In the PC(USA), “we write great statements and guiding documents, we really do,” Nelson said.
From here on out, “the question is how do you make the vision plain?” As the prophet Habakkuk said in the Old Testament, “write the vision on the wall so that the runners can see it.” (That passage has been one of the touch points for the vision team during the first two years of its work.)
Nelson said the team needs to be creative in how it shares the message – the team is talking about everything from a website, Instagram, videos and more – because some Presbyterians “are not going to read this,” they’re not aligned to print. “They want to hear it. They want to see it,” to swipe through it on their phones.
Nelson also spoke of faithfulness.
What matters is that “we move away from dying talk, we move away from ‘can’t do’ talk. We move away from not being enough talk,” to say, “Let’s see what the Lord can do.”
He encouraged the vision team: “Don’t lose heart. … The Lord is in this, I want you to always remember that.”
Nelson, a fine preacher, had a bunch to say on other subjects too.
Division and chaos. The political labels of conservative, liberal and moderate have crept into church life, a place where they “have no meaning,” Nelson said. As churches have left for other denominations, those labels have led to a spirit of division, sometimes marginalizing those who stayed or demonizing those who left.
That dynamic has led to years of chaos for experienced pastors, he said. “Many of the leaders of our presbyteries were not prepared to deal with this. … They saw churches leaving, which meant they saw per capita leaving,” people leaving the pews, the church’s clout in decline.
That leads now to questions of identity and direction. As Presbyterians, “who are we?” Nelson asked. “What is our core theology? What are the things we believe and that are central to our faith as Presbyterians?
And how do we teach that “when we are fighting battles on the ground about who is going to keep the property?”
Megachurches. The PC(USA) is a denomination of smaller churches, and “bigger is not always better,” Nelson said. Presbyterians need to get out of the model of thinking that a successful church is a big church.
Student debt. Some who may feel called to seminary can’t afford it.

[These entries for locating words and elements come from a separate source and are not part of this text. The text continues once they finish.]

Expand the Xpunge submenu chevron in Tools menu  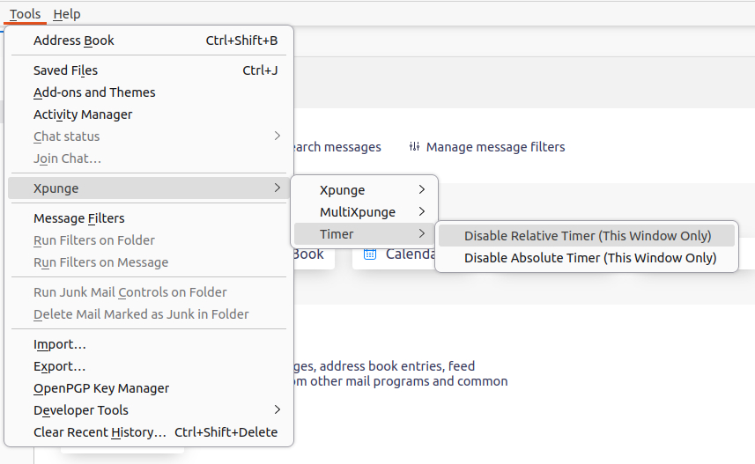[x=277, y=188]
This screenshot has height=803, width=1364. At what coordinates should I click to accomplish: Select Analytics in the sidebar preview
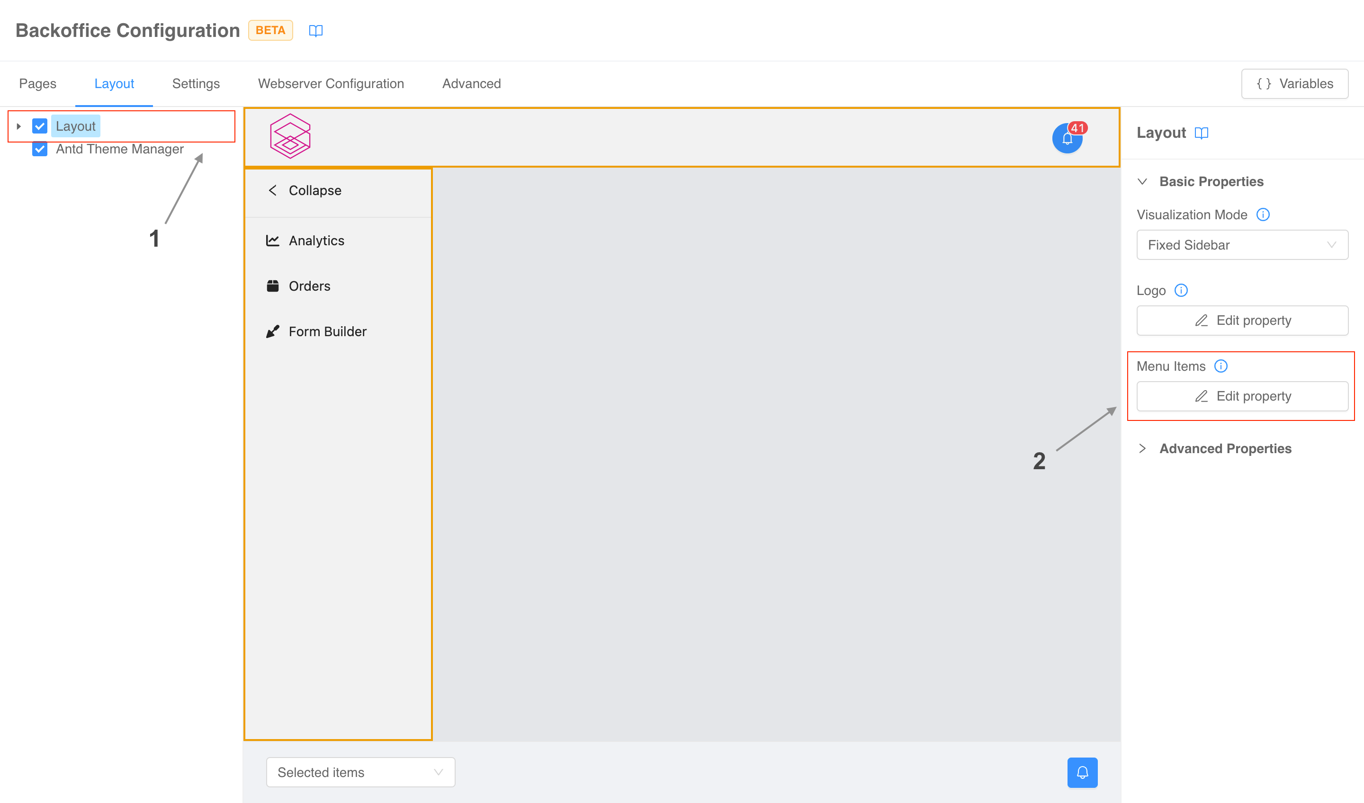316,240
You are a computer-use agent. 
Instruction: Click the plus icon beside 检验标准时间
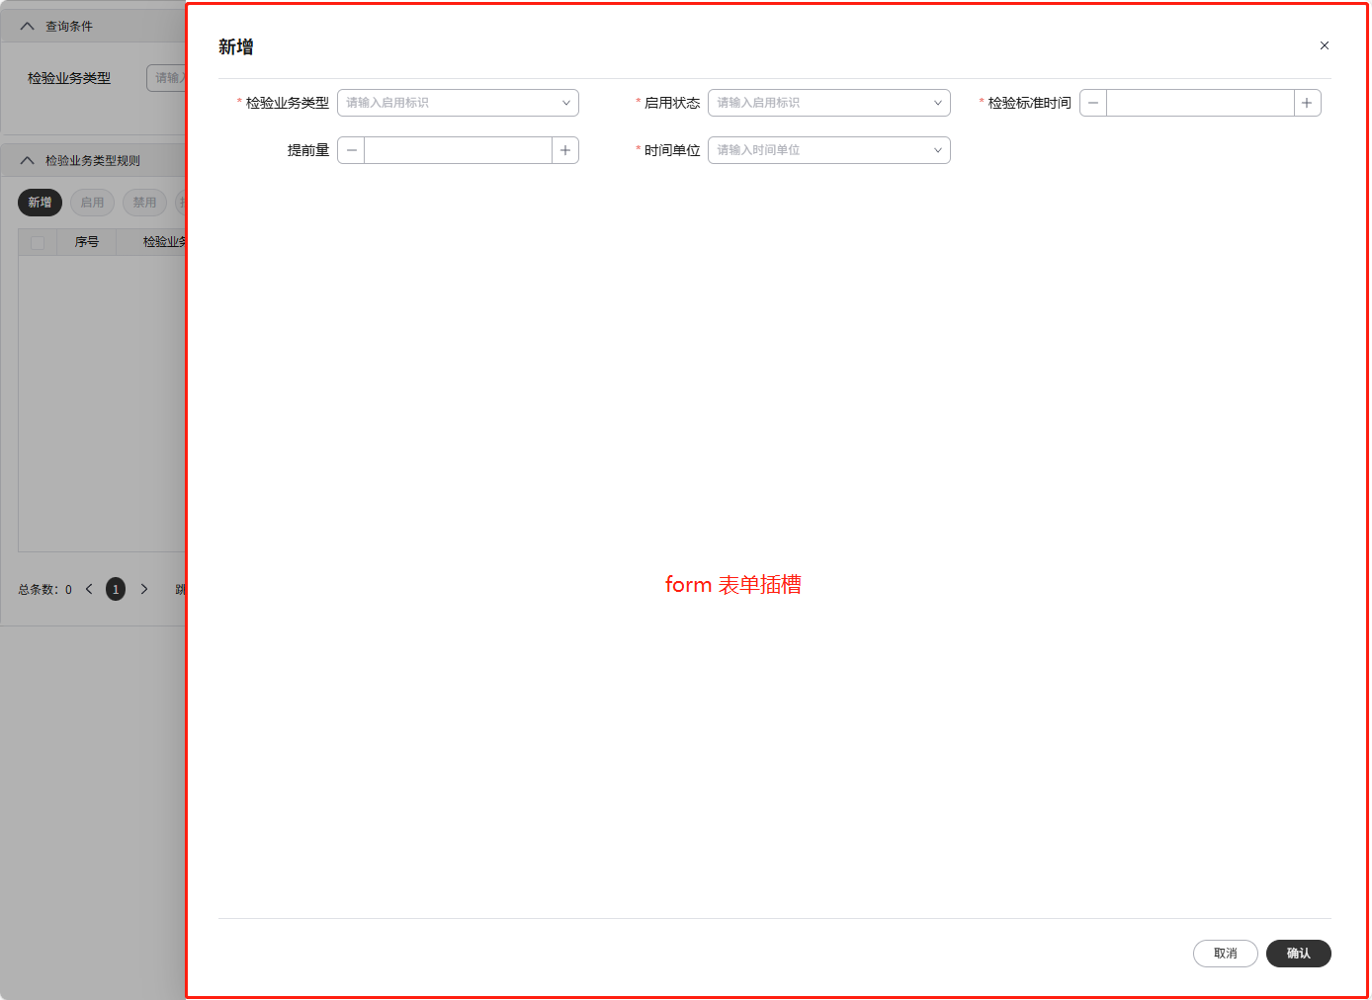1307,102
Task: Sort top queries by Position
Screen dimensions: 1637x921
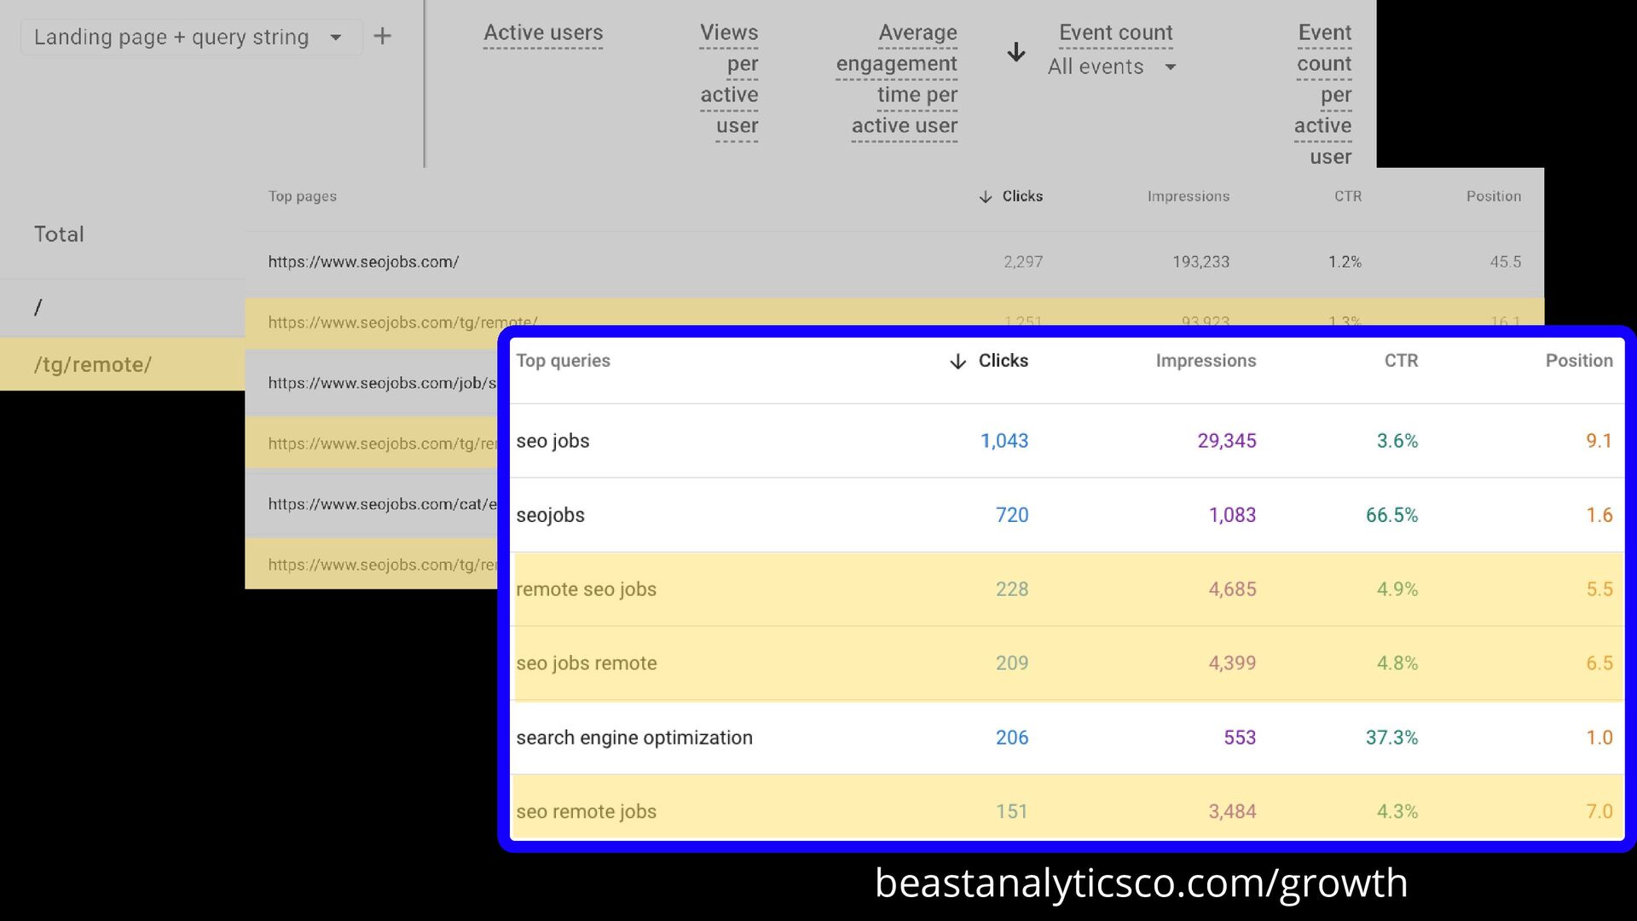Action: tap(1578, 361)
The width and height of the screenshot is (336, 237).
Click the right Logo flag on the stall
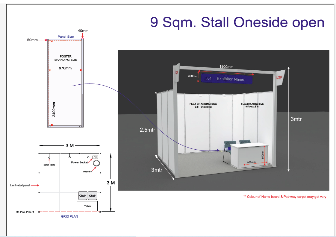[280, 77]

Some graduate from college or graduate school with significant debt. Nelson recently encouraged a young woman to consider seminary, and she replied: “I may be called. But I’m tired of being in debt.”
Immigration. Those seeking asylum at the border “are going to come in,” Nelson said. “It’s just a matter of time, and a leader who understands that.”
Fellowships. Some fellowships in the denomination draw 200 people to worship – they are bigger than many PC(USA) congregations. But they don’t pay per capita and don’t have a voice in presbytery. And most are immigrant fellowships. “It’s segregation any way you look at it, and it’s an impediment,” Nelson said. “They are being marginalized on every front. If in fact we counted them in, we could possibly be looking at a potential growth statistic.”
The vision team’s meeting will conclude the morning of Feb. 18. It has completed revisions to the draft guiding statement, and is working on a communications plan and ideas for how people can interact with the guiding statement – to “try this on,” as Debbie Foster, a mid council leader from South Carolina, put it.
Among those ideas, which are still being percolated:
- Social media interaction, including a PC(USA) 2020 Instagram account and hashtag;
- A website;
- A video from the vision team;
- A daily prayer application using the guiding statement;
- Materials for new member orientations and confirmation classes;
- Ideas for liturgy, a sermon series and hymns;
- A competition for songs or hymns based on the guiding statement.
The intent: As much as possible, challenge congregations, mid councils and Presbyterians at the grassroots level to take off the brakes – to get involved in setting the vision. Team members plan to test out these ideas through a series of pilot projects — with the hope, as Foster put it, of seeing “what new discoveries, what transformation, what learning will come.”